(Available records)
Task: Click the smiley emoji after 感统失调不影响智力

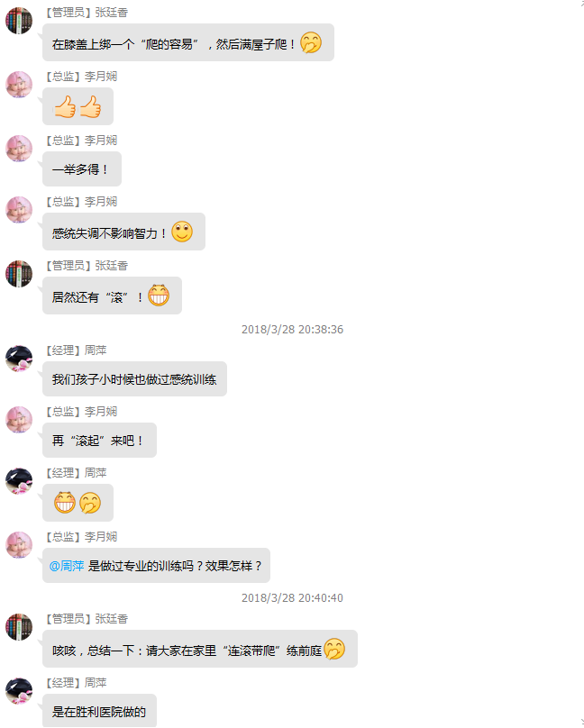Action: 182,232
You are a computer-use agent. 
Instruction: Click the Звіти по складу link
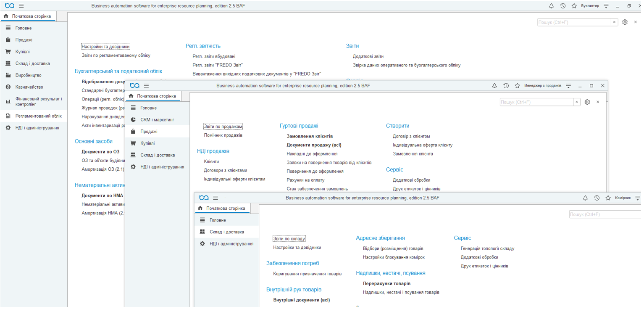click(x=289, y=239)
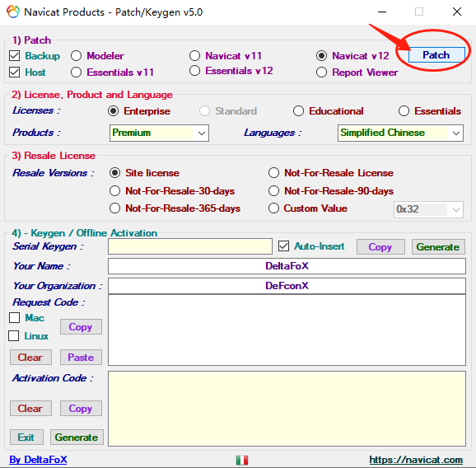Tick the Linux checkbox
Screen dimensions: 476x468
click(x=14, y=336)
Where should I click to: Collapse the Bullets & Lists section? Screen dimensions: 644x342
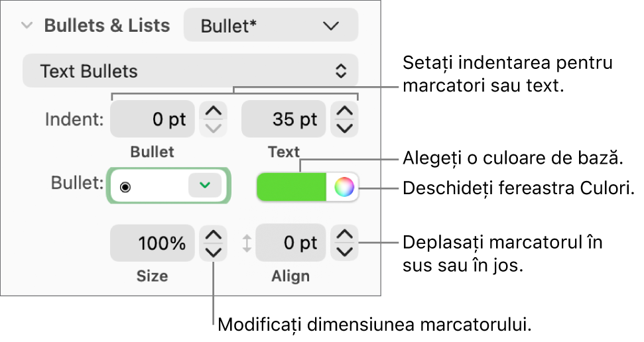pyautogui.click(x=27, y=26)
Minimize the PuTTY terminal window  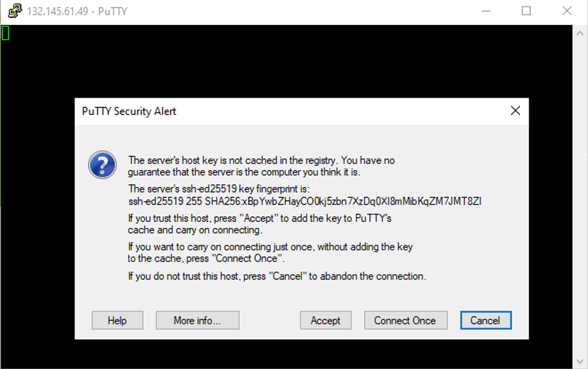point(485,11)
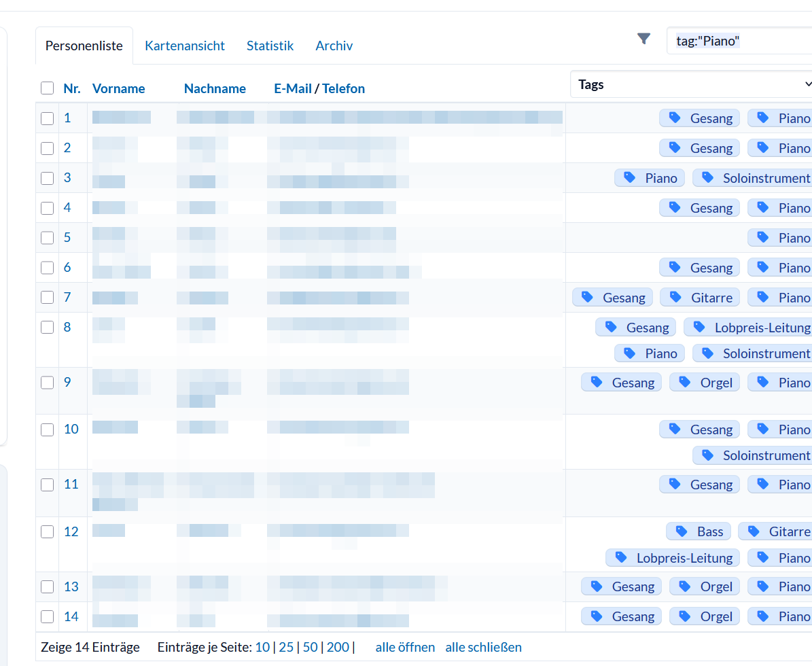
Task: Click the Gesang tag in row 1
Action: (700, 118)
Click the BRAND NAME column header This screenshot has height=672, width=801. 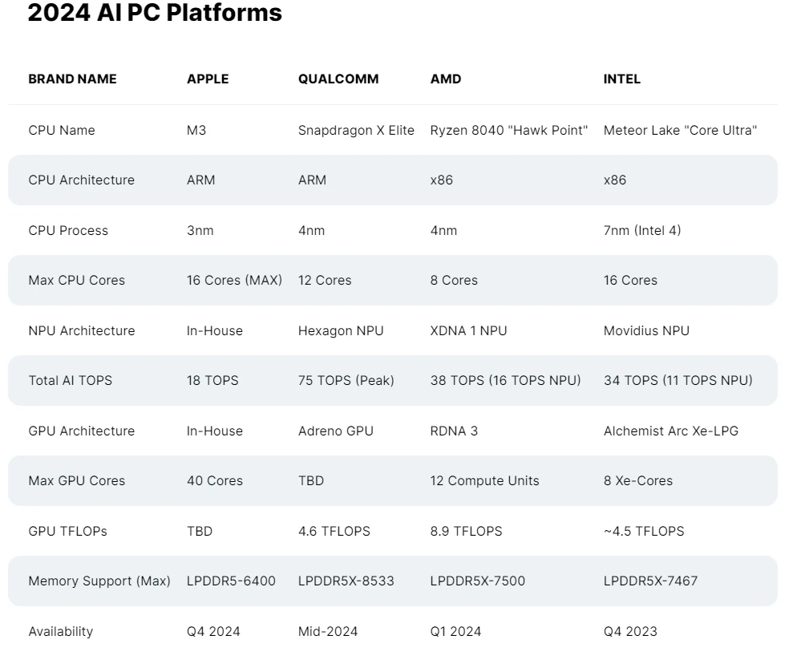pos(72,79)
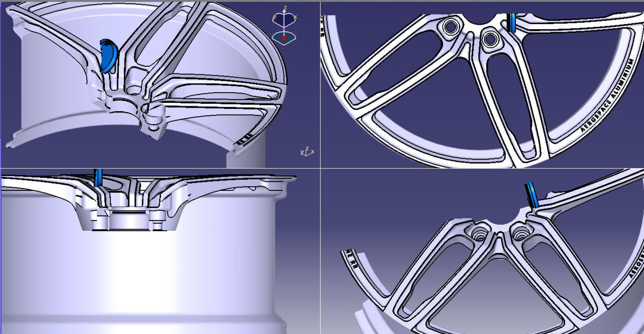The width and height of the screenshot is (644, 334).
Task: Click the horizontal divider between the viewports
Action: [x=161, y=168]
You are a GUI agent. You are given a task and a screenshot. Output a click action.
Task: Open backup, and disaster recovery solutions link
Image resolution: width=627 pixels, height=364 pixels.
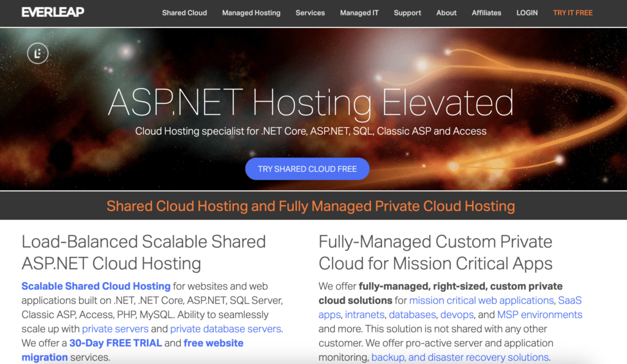point(460,357)
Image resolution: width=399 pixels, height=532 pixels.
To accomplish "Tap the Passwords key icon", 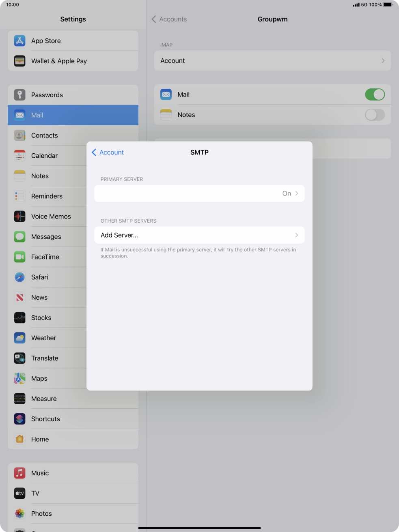I will [19, 95].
(End Available records)
**Problem description**
Lines holding "agent" in the data above: copy each of them.

**Result**
You are a computer-use agent. 
You are a GUI agent. You are given a task and a screenshot. Output a click action.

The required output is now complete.